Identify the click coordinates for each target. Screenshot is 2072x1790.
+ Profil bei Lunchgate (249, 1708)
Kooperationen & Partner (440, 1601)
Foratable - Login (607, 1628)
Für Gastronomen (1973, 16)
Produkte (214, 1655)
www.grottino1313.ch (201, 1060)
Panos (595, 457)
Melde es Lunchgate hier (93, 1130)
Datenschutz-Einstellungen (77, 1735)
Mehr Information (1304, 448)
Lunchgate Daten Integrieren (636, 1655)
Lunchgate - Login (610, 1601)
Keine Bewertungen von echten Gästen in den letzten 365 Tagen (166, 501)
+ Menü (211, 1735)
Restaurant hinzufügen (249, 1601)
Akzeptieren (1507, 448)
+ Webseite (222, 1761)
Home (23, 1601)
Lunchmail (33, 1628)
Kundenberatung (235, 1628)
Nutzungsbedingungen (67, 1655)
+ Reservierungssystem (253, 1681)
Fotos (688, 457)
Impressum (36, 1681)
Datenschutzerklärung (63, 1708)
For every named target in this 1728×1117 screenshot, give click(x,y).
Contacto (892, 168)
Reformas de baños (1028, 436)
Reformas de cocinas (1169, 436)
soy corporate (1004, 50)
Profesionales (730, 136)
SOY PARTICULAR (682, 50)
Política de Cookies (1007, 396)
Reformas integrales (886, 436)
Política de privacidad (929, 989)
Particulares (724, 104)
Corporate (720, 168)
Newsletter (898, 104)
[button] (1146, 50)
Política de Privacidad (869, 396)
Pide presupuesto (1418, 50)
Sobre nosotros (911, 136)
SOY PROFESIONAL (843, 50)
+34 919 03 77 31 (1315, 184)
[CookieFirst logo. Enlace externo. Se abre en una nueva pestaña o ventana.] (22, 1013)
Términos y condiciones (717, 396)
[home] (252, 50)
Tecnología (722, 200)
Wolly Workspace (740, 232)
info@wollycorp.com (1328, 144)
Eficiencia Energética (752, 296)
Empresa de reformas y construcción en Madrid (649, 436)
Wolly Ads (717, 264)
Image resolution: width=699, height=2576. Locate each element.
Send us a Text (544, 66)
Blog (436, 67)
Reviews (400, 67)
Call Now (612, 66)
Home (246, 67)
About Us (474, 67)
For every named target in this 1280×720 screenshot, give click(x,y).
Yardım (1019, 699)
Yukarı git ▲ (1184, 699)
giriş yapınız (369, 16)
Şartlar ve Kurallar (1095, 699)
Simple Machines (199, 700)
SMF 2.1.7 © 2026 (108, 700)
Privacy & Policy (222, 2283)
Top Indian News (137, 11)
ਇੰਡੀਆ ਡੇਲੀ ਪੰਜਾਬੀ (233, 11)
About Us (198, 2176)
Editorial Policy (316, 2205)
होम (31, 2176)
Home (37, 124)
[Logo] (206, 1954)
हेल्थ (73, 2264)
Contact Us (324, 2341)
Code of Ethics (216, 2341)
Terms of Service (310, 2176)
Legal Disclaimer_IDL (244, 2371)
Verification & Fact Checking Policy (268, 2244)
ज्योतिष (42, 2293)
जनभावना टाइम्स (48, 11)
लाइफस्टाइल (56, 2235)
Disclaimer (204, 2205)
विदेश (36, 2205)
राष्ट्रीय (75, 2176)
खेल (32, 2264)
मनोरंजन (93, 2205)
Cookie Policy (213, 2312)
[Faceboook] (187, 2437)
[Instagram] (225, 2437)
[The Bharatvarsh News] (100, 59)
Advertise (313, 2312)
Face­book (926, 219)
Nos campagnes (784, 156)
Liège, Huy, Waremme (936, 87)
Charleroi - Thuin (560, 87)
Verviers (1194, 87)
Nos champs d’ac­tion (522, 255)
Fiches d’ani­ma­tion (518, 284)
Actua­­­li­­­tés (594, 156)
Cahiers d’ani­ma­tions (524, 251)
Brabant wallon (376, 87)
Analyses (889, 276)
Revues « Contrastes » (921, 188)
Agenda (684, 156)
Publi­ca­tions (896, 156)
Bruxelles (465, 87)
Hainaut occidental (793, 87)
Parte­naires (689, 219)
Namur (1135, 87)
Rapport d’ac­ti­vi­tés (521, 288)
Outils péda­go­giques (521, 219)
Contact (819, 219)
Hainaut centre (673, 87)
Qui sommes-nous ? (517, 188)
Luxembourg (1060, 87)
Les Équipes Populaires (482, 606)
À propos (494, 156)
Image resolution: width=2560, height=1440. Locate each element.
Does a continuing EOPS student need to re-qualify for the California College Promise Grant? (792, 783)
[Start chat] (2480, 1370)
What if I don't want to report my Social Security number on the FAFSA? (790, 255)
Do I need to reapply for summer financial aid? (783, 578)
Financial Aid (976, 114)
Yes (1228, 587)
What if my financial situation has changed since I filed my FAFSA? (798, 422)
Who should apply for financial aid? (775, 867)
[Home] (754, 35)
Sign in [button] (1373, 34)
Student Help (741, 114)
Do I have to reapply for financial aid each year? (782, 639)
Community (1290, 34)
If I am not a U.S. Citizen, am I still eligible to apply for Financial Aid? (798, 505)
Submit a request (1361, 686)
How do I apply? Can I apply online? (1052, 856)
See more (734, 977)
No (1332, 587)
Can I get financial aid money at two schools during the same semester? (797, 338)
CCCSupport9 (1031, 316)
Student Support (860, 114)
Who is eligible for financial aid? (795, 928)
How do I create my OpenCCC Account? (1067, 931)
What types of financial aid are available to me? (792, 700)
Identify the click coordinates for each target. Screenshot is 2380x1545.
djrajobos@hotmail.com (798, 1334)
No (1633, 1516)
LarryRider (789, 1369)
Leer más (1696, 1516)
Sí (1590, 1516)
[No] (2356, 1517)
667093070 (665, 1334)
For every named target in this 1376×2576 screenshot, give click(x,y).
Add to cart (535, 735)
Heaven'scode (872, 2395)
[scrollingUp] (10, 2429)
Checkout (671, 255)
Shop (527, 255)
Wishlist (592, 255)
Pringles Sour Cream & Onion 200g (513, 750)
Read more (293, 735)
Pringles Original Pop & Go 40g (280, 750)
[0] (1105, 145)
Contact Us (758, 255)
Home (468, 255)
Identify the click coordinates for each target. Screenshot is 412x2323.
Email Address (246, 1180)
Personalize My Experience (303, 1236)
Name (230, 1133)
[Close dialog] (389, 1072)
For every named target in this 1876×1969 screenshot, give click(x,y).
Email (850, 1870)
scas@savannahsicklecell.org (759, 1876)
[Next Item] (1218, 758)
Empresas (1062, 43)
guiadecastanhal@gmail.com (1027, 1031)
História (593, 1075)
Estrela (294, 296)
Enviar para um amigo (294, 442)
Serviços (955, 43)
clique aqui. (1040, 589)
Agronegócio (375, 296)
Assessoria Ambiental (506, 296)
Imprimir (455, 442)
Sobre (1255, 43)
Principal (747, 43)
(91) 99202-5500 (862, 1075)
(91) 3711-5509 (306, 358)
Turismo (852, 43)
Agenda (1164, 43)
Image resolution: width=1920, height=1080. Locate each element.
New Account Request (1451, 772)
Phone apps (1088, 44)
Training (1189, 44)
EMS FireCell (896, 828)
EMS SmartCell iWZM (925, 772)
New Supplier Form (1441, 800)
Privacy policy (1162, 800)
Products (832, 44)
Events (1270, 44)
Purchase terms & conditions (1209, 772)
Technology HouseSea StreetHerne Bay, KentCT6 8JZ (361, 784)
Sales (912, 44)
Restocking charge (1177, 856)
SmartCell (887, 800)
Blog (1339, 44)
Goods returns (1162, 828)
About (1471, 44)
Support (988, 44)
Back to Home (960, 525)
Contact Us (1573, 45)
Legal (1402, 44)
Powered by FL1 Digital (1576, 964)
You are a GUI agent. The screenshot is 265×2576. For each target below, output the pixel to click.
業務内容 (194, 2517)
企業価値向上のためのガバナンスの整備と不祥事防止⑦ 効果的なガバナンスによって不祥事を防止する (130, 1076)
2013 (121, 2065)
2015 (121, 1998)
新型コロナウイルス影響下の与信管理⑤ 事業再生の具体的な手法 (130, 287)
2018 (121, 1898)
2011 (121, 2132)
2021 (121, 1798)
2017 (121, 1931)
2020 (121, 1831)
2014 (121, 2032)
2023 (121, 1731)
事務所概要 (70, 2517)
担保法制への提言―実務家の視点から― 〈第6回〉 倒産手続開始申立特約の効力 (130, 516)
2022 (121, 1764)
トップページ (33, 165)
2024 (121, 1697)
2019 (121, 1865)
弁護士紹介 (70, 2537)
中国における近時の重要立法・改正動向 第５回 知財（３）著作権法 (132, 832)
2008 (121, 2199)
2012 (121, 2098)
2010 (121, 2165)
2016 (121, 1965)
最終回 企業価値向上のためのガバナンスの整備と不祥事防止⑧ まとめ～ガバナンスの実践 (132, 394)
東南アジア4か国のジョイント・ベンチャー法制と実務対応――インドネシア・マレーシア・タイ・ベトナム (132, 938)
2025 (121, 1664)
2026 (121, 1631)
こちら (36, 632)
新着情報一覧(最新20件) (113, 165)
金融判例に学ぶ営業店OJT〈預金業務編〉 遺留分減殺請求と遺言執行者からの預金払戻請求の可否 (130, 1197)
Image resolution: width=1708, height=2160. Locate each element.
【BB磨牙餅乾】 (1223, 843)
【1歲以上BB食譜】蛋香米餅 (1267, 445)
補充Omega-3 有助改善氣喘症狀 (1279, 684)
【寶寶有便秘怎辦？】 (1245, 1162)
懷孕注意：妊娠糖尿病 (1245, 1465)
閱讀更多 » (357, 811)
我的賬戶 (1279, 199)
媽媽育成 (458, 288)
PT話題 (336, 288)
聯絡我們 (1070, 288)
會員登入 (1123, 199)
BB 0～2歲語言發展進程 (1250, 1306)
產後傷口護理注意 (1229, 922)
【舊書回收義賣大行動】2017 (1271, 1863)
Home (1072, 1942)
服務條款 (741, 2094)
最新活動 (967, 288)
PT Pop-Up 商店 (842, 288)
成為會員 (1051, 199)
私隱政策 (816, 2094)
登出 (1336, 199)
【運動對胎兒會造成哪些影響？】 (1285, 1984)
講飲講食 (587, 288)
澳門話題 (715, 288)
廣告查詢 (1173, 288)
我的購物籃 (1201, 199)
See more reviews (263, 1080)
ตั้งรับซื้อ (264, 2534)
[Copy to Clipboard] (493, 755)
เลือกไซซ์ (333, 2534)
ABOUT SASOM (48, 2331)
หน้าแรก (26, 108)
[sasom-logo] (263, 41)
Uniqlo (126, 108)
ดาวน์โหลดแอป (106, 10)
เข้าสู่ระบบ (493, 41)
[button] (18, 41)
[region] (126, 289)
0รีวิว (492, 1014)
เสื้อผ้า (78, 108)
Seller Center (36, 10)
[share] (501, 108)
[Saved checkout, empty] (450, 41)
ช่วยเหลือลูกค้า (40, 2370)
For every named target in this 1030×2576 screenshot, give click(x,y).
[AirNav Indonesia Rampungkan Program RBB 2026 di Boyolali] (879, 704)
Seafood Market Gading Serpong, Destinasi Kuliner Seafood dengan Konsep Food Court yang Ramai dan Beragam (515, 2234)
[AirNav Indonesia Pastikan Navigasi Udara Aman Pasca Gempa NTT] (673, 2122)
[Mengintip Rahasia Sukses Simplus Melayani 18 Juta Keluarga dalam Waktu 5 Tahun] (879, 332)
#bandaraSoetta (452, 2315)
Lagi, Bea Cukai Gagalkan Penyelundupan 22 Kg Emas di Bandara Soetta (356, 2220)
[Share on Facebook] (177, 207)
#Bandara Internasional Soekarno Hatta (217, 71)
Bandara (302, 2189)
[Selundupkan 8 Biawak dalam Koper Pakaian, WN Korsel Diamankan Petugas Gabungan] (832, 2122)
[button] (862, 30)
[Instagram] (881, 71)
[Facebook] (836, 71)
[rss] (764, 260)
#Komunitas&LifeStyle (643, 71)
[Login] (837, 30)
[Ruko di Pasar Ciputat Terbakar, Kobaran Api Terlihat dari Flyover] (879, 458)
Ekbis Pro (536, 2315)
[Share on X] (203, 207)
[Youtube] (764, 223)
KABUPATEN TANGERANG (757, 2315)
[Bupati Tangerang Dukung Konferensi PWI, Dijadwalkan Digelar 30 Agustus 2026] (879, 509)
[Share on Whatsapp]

_Assignment:_ What lines of the material above contain "Identify"? Return each of them.

_Task output:_
Identify the click coordinates for each target. Screenshot is 2072x1790.
Identify the click coordinates for each target. Screenshot is 2380x1545.
Identify the click coordinates for each target. Screenshot is 412x2323.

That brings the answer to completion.